Ast becerisi bir okçudan değil, bir Sihirdardan beklenecek bir şeydi. Kahn'ın bu insanlara yardım etmeye karar verdiği duyulursa bu durum sıkıntı yaratacaktır. Herhangi bir tanık olmasını göze alamazdı.

Tam da Kahn'ın beklediği gibi, gümüş kobold çevredeki yandaşlarına dört bir yandan saldırmalarını emrettiğinde, oluşum birkaç dakika içinde bozuldu. Birçoğu her yönden gelen saldırıya uyum sağlayamadı ve insanlar ölmeye başladı.

Gruptaki insanlar, sanki bu iki tür arasında uzun süredir devam eden bir düşmanlık varmış gibi koboldlar tarafından parça parça edildi.

Sadece 10 dakika içinde neredeyse hiç maceracı hayatta kalmamıştı. Kahn bu insanlar için şimdiden üzülüyordu. Şimdiye kadar hepsi çok iyi performans göstermişti. Ama işler her zaman planladığınız gibi gitmez.

"Ahhh!!!" maceracı ekibinin komutanı Gümüş Kobold tarafından çıplak elleriyle ikiye bölünürken etrafta büyük bir gürültü koptu. Tüm bu insanları öldürmeyi neredeyse bitirmek üzereyken yüzünde şeytani bir kahkaha vardı.

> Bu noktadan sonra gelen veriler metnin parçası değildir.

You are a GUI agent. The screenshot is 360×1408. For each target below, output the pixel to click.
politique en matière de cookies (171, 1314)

"Uzak dur benden!" diye bir bağırış duyuldu ölü bedenlerin arasından. Teçhizatından okçu olduğu anlaşılan genç bir kadın elindeki hançeri yakındaki koboldlara doğru sallıyor ve mesafe yaratmaya çalışıyordu. Sağ kalçasında büyük bir yara vardı ve bu yaradan şelale gibi kan akıyodu.
Çn: Hangi kobolt ısırdıysa afiyet olsun bu koboltlar da ağzının tadını biliyormuş :D

Zar zor yürüyebiliyordu. Çok korktuğu için gözlerinden yaşlar akıyor ve bir şekilde karşı koymak için gücünü toplamayı başarıyordu.

Diğerlerinin aksine, göğsünde kırmızı amblem yoktu. O bu görev için kiralanmış bir yardımcıydı.

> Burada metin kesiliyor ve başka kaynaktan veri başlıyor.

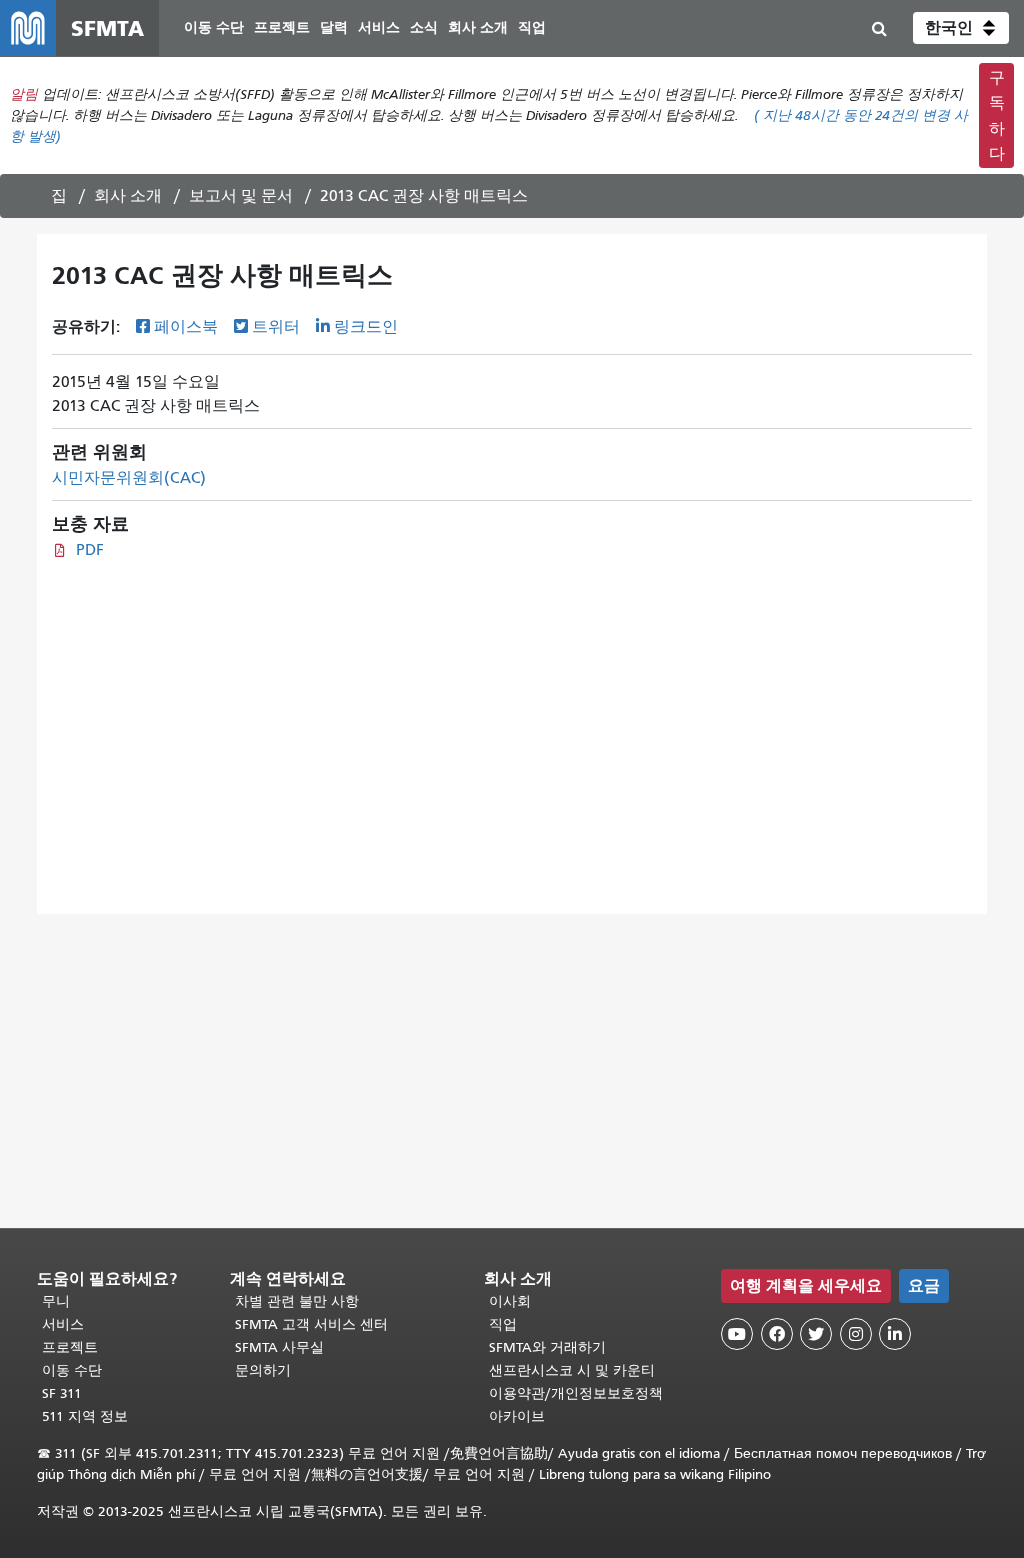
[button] (961, 28)
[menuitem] (214, 28)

Kızıl saçlı kız çok kan kaybetmişti ve kendisiyle alay eden ve dalga geçen bu canavarlara karşı savaşacak gücü neredeyse hiç yoktu.

Avcı Niyetini kullanarak bu durumu uzaktan izleyen Kahn bu kadını tanıdık buldu.

Önceki hayatından kalma Eidetik Hafızası vardı, bu yüzden bir kez gördüğü yüzleri ve şeyleri asla unutmazdı.

"Ah kahretsin!" dedi Kahn ve hızla savaş alanına, tam da kızın vücudunda kalan tüm gücüyle savaştığı yere doğru fırladı.

Kahn hızla kızın etrafını saran koboldlara doğru birkaç ok fırlattı ve dikkatlerini kendisine çekti. Tam o sırada bir kobold kıza doğru atladı ve kızın göğsüne bir mızrakla saldırdı.

SWOOSH!

ROAR!

Mızrağı tutan bir el yere düştü. Bu, az önce kıza saldıran koboldun elinden başkası değildi. Kızıl saçlı kız güçlükle ayakta duruyordu ve yere düştüğünde elinde bir hançer tutan kapüşonlu bir figür görünce afalladı.

"İyi misin?" diye sordu Kahn, kendisiyle aynı yaştaki kıza bakarken.

"Sen... Burada ne yapıyorsun?" diye konuştu kız. Sesi çok keskin ama kulağa hoş geliyordu.

"Buradan geçiyordum ve sesleri fark ettim. Seni ölümün kapısına yakın gördüm ve yardım etmek istedim." dedi Kahn ve küçük bir kıkırdama çıkardı.

Yakındaki koboldlar gruplar halinde ve farklı yönlerden Kahn'a saldırmaya başladı. Kahn hançerlerini savurdu ve bu düşmanların hayati organlarını delerken saldırılara karşı savunmaya başladı.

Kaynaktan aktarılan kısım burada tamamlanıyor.